**What you need to do**
Return each entry below without any alteration.

**Records provided**
◇ ◇ ◇ ◇ ◇ ◇ ◇

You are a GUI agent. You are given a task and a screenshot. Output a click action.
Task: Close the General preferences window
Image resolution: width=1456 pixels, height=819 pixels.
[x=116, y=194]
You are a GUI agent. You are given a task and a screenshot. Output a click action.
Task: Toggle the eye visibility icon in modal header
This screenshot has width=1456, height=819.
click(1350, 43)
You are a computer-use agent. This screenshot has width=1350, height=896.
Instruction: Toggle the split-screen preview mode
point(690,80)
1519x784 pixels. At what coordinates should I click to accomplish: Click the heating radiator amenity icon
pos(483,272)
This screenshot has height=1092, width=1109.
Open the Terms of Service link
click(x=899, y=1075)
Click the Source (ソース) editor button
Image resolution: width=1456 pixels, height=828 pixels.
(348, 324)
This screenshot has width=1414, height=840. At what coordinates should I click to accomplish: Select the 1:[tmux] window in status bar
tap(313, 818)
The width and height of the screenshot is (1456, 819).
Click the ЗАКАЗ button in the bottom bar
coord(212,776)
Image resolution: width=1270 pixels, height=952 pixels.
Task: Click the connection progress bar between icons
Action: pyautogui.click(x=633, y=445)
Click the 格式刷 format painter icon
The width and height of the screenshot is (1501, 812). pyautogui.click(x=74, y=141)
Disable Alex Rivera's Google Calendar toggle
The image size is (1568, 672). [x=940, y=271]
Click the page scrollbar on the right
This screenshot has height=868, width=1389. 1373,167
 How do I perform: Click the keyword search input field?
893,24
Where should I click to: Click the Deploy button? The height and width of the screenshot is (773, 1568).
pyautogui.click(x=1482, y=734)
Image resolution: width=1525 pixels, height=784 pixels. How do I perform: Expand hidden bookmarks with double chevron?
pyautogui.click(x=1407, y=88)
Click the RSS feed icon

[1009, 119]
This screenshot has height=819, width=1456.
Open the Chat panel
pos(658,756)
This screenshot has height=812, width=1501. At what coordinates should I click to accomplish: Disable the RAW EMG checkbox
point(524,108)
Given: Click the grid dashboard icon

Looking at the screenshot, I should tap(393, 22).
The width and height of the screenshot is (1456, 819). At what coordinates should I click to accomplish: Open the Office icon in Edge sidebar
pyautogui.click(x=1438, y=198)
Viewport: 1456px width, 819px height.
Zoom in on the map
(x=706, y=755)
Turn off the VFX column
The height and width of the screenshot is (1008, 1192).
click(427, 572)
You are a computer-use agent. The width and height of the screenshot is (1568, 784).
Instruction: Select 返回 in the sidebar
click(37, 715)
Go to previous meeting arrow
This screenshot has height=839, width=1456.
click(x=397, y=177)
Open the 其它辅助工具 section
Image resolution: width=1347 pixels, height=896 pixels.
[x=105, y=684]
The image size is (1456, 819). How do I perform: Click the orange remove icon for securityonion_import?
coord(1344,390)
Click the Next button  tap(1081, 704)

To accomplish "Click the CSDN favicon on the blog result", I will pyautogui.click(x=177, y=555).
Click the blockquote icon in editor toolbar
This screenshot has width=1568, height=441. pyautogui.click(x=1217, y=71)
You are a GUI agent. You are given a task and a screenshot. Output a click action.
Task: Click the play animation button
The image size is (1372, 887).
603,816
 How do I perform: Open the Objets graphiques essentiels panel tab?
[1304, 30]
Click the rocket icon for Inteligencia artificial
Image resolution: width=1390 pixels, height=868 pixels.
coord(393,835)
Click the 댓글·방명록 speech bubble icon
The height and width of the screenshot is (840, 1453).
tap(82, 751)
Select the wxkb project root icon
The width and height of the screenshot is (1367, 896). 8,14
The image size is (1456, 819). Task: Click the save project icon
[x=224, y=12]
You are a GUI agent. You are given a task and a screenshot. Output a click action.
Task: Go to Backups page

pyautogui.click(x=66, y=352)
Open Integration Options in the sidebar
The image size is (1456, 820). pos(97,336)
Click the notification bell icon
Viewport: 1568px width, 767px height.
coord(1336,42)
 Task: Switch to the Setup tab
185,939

◇ ◇ ◇ ◇ ◇ ◇ ◇

**Worked solution**
You are a GUI agent. You are given a task and a screenshot. Output a click action.
Task: Close the General preferences window
Image resolution: width=1456 pixels, height=819 pixels.
[x=116, y=194]
You are a GUI agent. You are given a task and a screenshot. Output a click action.
Task: Toggle the eye visibility icon in modal header
This screenshot has width=1456, height=819.
click(1350, 43)
You are a computer-use agent. This screenshot has width=1350, height=896.
Instruction: Toggle the split-screen preview mode
point(690,80)
1519x784 pixels. At what coordinates should I click to accomplish: Click the heating radiator amenity icon
pos(483,272)
This screenshot has height=1092, width=1109.
Open the Terms of Service link
click(x=899, y=1075)
Click the Source (ソース) editor button
Image resolution: width=1456 pixels, height=828 pixels.
(348, 324)
This screenshot has width=1414, height=840. At what coordinates should I click to accomplish: Select the 1:[tmux] window in status bar
tap(313, 818)
The width and height of the screenshot is (1456, 819).
Click the ЗАКАЗ button in the bottom bar
coord(212,776)
Image resolution: width=1270 pixels, height=952 pixels.
Task: Click the connection progress bar between icons
Action: pyautogui.click(x=633, y=445)
Click the 格式刷 format painter icon
The width and height of the screenshot is (1501, 812). pyautogui.click(x=74, y=141)
Disable Alex Rivera's Google Calendar toggle
The image size is (1568, 672). [x=940, y=271]
Click the page scrollbar on the right
This screenshot has height=868, width=1389. 1373,167
 How do I perform: Click the keyword search input field?
893,24
Where should I click to: Click the Deploy button? The height and width of the screenshot is (773, 1568).
pyautogui.click(x=1482, y=734)
Image resolution: width=1525 pixels, height=784 pixels. How do I perform: Expand hidden bookmarks with double chevron?
pyautogui.click(x=1407, y=88)
Click the RSS feed icon

[1009, 119]
This screenshot has height=819, width=1456.
Open the Chat panel
pos(658,756)
This screenshot has height=812, width=1501. At what coordinates should I click to accomplish: Disable the RAW EMG checkbox
point(524,108)
Given: Click the grid dashboard icon

Looking at the screenshot, I should tap(393, 22).
The width and height of the screenshot is (1456, 819). At what coordinates should I click to accomplish: Open the Office icon in Edge sidebar
pyautogui.click(x=1438, y=198)
Viewport: 1456px width, 819px height.
Zoom in on the map
(x=706, y=755)
Turn off the VFX column
The height and width of the screenshot is (1008, 1192).
click(427, 572)
You are a computer-use agent. The width and height of the screenshot is (1568, 784).
Instruction: Select 返回 in the sidebar
click(37, 715)
Go to previous meeting arrow
This screenshot has height=839, width=1456.
click(x=397, y=177)
Open the 其它辅助工具 section
Image resolution: width=1347 pixels, height=896 pixels.
[x=105, y=684]
The image size is (1456, 819). How do I perform: Click the orange remove icon for securityonion_import?
coord(1344,390)
Click the Next button  tap(1081, 704)

To accomplish "Click the CSDN favicon on the blog result", I will pyautogui.click(x=177, y=555).
Click the blockquote icon in editor toolbar
This screenshot has width=1568, height=441. pyautogui.click(x=1217, y=71)
You are a GUI agent. You are given a task and a screenshot. Output a click action.
Task: Click the play animation button
The image size is (1372, 887).
603,816
 How do I perform: Open the Objets graphiques essentiels panel tab?
[1304, 30]
Click the rocket icon for Inteligencia artificial
Image resolution: width=1390 pixels, height=868 pixels.
coord(393,835)
Click the 댓글·방명록 speech bubble icon
The height and width of the screenshot is (840, 1453).
tap(82, 751)
Select the wxkb project root icon
The width and height of the screenshot is (1367, 896). 8,14
The image size is (1456, 819). Task: Click the save project icon
[x=224, y=12]
You are a GUI agent. You are given a task and a screenshot. Output a click action.
Task: Go to Backups page

pyautogui.click(x=66, y=352)
Open Integration Options in the sidebar
The image size is (1456, 820). pos(97,336)
Click the notification bell icon
Viewport: 1568px width, 767px height.
coord(1336,42)
 Task: Switch to the Setup tab
185,939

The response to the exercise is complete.